And Agias carried his precious burden down to the landing-place, while the seamen followed with their captive.
Once Artemisia safe on her way to the trireme, which was a little off shore, Agias ran back to the villa; the pirates were ransacking it thoroughly. Everything that could be of the slightest value was ruthlessly seized upon, everything else recklessly destroyed. The pirates had not confined their attack to the Lentulan residence alone. Rushing down upon the no less elaborate neighbouring villas, they forced in the gates, overcame what slight opposition the trembling slaves might make, and gave full sway to their passion for plunder and rapine. The noble ladies and fine gentlemen who had dared the political situation and lingered late in the season to enjoy the pleasures of Baiæ, now found themselves roughly dragged away into captivity to enrich the freebooters by their ransoms. From pillage the pirates turned to arson, Demetrius in fact making no effort to control his men. First a fragile wooden summer-house caught the blaze of a torch and flared up; then a villa itself, and another and another. The flames shot higher and higher, great glowing, wavering pyramids of heat, roaring and crackling, flinging a red circle of glowing light in toward the mainland by Cumæ, and shimmering out over the bay toward Prochyta. Overhead was the inky dome of the heavens, and below fire; fire, and men with passions unreined.
Demetrius stood on the terrace of the burning villa of the Lentuli, barely himself out of range of the raging heat. As Agias came near to him, the gilded Medusa head emblazoned on his breastplate glared out; the loose scarlet mantle he wore under his armour was red as if dipped in hot blood; he seemed the personification of Ares, the destroyer, the waster of cities. The pirate was gazing fixedly on the blazing wreck and ruin. His firm lips were set with an expression grave and hard. He took no part in the annihilating frenzy of his men.
"This is terrible destruction!" cried Agias in his ear, for the roar of the flames was deafening, he himself beginning to turn sick at the sight of the ruin.
"It is frightful," replied Demetrius, gloomily; "why did the gods ever drive me to this? My men are but children to exult as they do; as boys love to tear the thatch from the roof of a useless hovel, in sheer wantonness. I cannot restrain them."
At this instant a seaman rushed up in breathless haste.

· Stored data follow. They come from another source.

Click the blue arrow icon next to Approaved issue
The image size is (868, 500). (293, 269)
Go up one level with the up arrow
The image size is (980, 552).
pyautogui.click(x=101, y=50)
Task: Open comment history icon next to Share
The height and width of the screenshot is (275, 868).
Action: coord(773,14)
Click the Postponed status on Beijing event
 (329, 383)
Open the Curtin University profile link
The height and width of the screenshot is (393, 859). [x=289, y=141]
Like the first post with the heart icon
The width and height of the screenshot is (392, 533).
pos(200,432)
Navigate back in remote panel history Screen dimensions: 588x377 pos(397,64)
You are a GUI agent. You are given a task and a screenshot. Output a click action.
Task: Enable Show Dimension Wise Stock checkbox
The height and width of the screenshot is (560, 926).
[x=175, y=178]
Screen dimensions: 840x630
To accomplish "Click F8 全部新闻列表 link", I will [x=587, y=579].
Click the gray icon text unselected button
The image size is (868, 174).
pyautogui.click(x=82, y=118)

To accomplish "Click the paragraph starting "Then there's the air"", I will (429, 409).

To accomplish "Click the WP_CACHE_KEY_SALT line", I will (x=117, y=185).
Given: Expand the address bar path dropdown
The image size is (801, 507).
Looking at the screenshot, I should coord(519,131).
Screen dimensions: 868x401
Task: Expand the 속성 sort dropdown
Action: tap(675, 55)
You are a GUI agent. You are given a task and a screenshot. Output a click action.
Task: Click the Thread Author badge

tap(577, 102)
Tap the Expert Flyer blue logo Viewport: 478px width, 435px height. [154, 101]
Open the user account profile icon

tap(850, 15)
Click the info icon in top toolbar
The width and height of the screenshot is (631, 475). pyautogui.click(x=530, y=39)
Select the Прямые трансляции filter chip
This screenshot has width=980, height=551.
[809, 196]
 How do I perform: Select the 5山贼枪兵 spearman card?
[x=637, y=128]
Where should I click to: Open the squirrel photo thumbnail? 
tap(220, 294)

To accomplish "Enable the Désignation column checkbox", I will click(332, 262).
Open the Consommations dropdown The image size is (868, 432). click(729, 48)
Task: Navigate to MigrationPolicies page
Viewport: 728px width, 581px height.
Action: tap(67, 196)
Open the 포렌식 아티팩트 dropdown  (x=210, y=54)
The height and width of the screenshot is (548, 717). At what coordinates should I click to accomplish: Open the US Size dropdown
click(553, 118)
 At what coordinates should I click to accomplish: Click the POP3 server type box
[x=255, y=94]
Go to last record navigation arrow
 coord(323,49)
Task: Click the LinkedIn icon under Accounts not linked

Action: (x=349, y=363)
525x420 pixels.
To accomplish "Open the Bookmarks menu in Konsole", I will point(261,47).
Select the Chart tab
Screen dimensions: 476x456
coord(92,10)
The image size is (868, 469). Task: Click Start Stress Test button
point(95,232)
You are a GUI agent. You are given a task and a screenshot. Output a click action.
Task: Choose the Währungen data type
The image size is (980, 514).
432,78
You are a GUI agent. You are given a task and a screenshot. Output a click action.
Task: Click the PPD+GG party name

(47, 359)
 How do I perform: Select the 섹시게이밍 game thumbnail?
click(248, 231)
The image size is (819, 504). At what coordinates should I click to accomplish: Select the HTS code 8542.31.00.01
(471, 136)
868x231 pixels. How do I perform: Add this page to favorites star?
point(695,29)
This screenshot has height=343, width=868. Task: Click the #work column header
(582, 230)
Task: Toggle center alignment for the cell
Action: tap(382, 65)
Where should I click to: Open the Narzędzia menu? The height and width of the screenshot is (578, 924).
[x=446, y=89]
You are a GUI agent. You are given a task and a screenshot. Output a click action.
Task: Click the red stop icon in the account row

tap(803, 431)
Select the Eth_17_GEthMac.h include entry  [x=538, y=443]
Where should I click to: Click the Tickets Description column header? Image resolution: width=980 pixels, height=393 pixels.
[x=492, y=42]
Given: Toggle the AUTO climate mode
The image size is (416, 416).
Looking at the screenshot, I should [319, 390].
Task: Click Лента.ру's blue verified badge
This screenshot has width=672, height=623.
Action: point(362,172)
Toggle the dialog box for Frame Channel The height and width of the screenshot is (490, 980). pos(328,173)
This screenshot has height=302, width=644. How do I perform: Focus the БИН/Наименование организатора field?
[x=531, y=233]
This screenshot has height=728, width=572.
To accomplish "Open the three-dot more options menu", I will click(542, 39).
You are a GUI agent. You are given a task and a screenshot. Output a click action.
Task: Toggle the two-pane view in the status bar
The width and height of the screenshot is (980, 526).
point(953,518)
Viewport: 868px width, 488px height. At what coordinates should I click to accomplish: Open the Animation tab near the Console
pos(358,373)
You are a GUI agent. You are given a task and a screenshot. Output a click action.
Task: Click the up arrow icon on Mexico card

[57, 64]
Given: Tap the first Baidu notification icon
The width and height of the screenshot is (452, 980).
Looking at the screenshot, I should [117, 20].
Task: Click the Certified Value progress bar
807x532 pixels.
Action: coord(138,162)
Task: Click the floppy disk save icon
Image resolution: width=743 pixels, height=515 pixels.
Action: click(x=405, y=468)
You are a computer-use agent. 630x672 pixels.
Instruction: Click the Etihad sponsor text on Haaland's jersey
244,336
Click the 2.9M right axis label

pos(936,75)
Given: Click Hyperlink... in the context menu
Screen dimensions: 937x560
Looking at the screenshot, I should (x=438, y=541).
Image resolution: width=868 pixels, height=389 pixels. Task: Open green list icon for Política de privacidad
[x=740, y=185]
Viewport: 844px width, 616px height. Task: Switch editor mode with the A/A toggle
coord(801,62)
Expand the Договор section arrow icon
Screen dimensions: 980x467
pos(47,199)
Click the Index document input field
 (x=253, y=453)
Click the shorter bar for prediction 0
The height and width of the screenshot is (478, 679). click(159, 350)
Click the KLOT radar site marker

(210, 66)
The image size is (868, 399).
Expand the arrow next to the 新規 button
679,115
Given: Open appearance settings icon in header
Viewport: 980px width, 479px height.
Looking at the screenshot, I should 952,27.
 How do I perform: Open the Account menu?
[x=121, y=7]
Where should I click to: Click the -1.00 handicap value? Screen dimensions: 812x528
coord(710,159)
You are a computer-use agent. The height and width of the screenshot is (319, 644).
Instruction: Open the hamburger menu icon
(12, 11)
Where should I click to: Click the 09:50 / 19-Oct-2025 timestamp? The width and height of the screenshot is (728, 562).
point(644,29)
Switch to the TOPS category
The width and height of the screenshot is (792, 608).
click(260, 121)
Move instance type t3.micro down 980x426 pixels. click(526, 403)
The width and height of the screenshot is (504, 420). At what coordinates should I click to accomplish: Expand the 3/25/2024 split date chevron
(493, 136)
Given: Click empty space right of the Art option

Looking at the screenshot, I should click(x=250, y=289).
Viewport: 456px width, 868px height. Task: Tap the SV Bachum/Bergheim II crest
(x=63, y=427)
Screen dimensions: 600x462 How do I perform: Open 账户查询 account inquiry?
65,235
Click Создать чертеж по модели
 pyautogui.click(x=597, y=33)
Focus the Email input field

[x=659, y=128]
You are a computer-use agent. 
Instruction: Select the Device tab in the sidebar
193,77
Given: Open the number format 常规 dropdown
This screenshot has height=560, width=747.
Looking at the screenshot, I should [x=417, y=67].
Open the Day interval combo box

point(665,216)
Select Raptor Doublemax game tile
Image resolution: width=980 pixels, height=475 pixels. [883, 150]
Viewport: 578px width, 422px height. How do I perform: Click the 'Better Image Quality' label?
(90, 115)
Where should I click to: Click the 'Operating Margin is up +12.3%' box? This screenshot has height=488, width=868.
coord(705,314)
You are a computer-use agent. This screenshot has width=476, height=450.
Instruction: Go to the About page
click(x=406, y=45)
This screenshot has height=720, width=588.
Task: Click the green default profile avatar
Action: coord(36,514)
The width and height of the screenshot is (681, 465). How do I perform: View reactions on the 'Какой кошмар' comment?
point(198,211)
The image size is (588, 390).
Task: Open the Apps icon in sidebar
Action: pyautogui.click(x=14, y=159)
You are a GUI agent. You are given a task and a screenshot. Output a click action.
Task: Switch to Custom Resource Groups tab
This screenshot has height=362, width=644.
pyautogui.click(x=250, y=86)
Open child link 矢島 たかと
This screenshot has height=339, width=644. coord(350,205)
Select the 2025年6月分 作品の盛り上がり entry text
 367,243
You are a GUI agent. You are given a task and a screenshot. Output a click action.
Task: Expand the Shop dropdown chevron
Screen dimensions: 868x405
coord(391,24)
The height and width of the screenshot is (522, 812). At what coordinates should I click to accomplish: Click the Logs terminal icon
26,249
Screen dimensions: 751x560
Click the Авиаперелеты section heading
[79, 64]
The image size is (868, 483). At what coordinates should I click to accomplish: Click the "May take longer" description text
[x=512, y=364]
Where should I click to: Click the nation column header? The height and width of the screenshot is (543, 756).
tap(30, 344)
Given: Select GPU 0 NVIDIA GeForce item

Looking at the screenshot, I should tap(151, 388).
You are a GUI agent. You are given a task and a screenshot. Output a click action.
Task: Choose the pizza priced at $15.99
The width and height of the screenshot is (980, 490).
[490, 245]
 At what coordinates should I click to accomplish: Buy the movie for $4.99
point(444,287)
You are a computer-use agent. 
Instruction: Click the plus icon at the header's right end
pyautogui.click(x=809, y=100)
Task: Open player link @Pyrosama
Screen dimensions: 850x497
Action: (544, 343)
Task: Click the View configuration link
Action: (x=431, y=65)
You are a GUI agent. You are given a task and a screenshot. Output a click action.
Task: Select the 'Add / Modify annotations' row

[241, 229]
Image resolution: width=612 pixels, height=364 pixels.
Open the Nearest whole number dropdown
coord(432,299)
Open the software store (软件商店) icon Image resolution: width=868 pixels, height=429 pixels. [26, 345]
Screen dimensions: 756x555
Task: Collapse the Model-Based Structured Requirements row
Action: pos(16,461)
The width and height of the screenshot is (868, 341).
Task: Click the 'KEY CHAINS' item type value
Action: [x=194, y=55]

"Eleleu! Captain, the soldiers are on us. There must have been a cohort in Cumæ."
Whereat the voice of Demetrius rang above the shouts of the plunderers and the crash and roar of the conflagration, like a trumpet:—
"Arms, men! Gather the spoil and back to the ships! Back for your lives!"
Already the cohort of Pompeian troops, that had not yet evacuated Cumæ, was coming up on the double-quick, easily guided by the burning buildings which made the vicinity bright as day. The pirates ran like cats out of the blazing villas, bounded over terraces and walls, and gathered near the landing-place by the Lentulan villa. The soldiers were already on them. For a moment it seemed as though the cohort was about to drive the whole swarm of the marauders over the sea-wall, and make them pay dear for their night's diversion. But the masterly energy of Demetrius turned the scale. With barely a score of men behind him, he charged the nearest century so impetuously that it broke like water before him; and when sheer numbers had swept his little group back, the other pirates had rallied on the very brink of tie sea-wall, and returned to the charge.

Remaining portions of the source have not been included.